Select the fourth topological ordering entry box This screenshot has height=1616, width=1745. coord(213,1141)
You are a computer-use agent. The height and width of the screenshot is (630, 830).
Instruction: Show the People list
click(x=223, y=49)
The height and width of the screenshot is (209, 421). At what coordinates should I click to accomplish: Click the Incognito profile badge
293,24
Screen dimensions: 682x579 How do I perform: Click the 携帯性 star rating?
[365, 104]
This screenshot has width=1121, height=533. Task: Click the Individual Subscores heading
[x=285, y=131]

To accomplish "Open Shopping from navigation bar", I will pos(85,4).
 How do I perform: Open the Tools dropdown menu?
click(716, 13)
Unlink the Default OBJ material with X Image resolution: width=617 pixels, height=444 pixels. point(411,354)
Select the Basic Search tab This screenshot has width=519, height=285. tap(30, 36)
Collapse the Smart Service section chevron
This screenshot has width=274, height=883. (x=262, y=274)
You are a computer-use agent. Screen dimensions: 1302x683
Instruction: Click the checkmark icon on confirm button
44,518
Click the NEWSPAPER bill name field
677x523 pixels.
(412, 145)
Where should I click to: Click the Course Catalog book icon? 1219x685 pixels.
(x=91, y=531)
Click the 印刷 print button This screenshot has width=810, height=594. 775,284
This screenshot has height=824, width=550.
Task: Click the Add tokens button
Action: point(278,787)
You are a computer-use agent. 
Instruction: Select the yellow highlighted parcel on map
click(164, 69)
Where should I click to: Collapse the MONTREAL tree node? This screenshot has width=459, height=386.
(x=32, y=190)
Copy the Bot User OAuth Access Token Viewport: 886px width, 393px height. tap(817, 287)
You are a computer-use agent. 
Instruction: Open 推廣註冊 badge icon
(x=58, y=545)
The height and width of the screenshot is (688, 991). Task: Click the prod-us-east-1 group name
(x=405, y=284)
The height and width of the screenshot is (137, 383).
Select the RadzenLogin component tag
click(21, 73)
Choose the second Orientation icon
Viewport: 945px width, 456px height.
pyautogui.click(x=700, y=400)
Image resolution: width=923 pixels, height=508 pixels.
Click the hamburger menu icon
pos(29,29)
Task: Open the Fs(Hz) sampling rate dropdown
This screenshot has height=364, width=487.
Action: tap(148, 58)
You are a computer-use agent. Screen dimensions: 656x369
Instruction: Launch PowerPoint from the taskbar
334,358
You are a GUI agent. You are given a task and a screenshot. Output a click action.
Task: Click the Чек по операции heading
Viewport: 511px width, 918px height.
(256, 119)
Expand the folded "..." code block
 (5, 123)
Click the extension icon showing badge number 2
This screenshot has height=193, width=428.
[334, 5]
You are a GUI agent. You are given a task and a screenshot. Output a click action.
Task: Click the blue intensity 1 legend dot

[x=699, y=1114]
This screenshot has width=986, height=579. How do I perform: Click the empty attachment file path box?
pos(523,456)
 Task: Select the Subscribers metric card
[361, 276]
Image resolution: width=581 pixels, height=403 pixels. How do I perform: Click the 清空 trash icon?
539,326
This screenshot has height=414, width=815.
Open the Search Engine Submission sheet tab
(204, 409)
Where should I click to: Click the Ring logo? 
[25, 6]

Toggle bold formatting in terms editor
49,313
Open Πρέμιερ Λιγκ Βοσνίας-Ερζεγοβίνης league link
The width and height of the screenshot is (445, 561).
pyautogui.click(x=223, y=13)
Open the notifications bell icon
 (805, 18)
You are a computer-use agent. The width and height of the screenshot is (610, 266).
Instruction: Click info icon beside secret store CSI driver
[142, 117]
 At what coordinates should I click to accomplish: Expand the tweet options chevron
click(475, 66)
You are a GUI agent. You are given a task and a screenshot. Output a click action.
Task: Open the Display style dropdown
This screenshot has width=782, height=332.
===============
## TASK DETAILS
Please reproduce every line shown above, exactly as written.

## EXPECTED OUTPUT
Select the fourth topological ordering entry box This screenshot has height=1616, width=1745. coord(213,1141)
You are a computer-use agent. The height and width of the screenshot is (630, 830).
Instruction: Show the People list
click(x=223, y=49)
The height and width of the screenshot is (209, 421). At what coordinates should I click to accomplish: Click the Incognito profile badge
293,24
Screen dimensions: 682x579 How do I perform: Click the 携帯性 star rating?
[365, 104]
This screenshot has width=1121, height=533. Task: Click the Individual Subscores heading
[x=285, y=131]

To accomplish "Open Shopping from navigation bar", I will pos(85,4).
 How do I perform: Open the Tools dropdown menu?
click(716, 13)
Unlink the Default OBJ material with X Image resolution: width=617 pixels, height=444 pixels. point(411,354)
Select the Basic Search tab This screenshot has width=519, height=285. tap(30, 36)
Collapse the Smart Service section chevron
This screenshot has width=274, height=883. (x=262, y=274)
You are a computer-use agent. Screen dimensions: 1302x683
Instruction: Click the checkmark icon on confirm button
44,518
Click the NEWSPAPER bill name field
677x523 pixels.
(412, 145)
Where should I click to: Click the Course Catalog book icon? 1219x685 pixels.
(x=91, y=531)
Click the 印刷 print button This screenshot has width=810, height=594. 775,284
This screenshot has height=824, width=550.
Task: Click the Add tokens button
Action: point(278,787)
You are a computer-use agent. 
Instruction: Select the yellow highlighted parcel on map
click(164, 69)
Where should I click to: Collapse the MONTREAL tree node? This screenshot has width=459, height=386.
(x=32, y=190)
Copy the Bot User OAuth Access Token Viewport: 886px width, 393px height. tap(817, 287)
You are a computer-use agent. 
Instruction: Open 推廣註冊 badge icon
(x=58, y=545)
The height and width of the screenshot is (688, 991). Task: Click the prod-us-east-1 group name
(x=405, y=284)
The height and width of the screenshot is (137, 383).
Select the RadzenLogin component tag
click(21, 73)
Choose the second Orientation icon
Viewport: 945px width, 456px height.
pyautogui.click(x=700, y=400)
Image resolution: width=923 pixels, height=508 pixels.
Click the hamburger menu icon
pos(29,29)
Task: Open the Fs(Hz) sampling rate dropdown
This screenshot has height=364, width=487.
Action: tap(148, 58)
You are a computer-use agent. Screen dimensions: 656x369
Instruction: Launch PowerPoint from the taskbar
334,358
You are a GUI agent. You are given a task and a screenshot. Output a click action.
Task: Click the Чек по операции heading
Viewport: 511px width, 918px height.
(256, 119)
Expand the folded "..." code block
 (5, 123)
Click the extension icon showing badge number 2
This screenshot has height=193, width=428.
[334, 5]
You are a GUI agent. You are given a task and a screenshot. Output a click action.
Task: Click the blue intensity 1 legend dot

[x=699, y=1114]
This screenshot has width=986, height=579. How do I perform: Click the empty attachment file path box?
pos(523,456)
 Task: Select the Subscribers metric card
[361, 276]
Image resolution: width=581 pixels, height=403 pixels. How do I perform: Click the 清空 trash icon?
539,326
This screenshot has height=414, width=815.
Open the Search Engine Submission sheet tab
(204, 409)
Where should I click to: Click the Ring logo? 
[25, 6]

Toggle bold formatting in terms editor
49,313
Open Πρέμιερ Λιγκ Βοσνίας-Ερζεγοβίνης league link
The width and height of the screenshot is (445, 561).
pyautogui.click(x=223, y=13)
Open the notifications bell icon
 (805, 18)
You are a computer-use agent. The width and height of the screenshot is (610, 266).
Instruction: Click info icon beside secret store CSI driver
[142, 117]
 At what coordinates should I click to accomplish: Expand the tweet options chevron
click(475, 66)
You are a GUI agent. You are given a task and a screenshot. Output a click action.
Task: Open the Display style dropdown
This screenshot has width=782, height=332.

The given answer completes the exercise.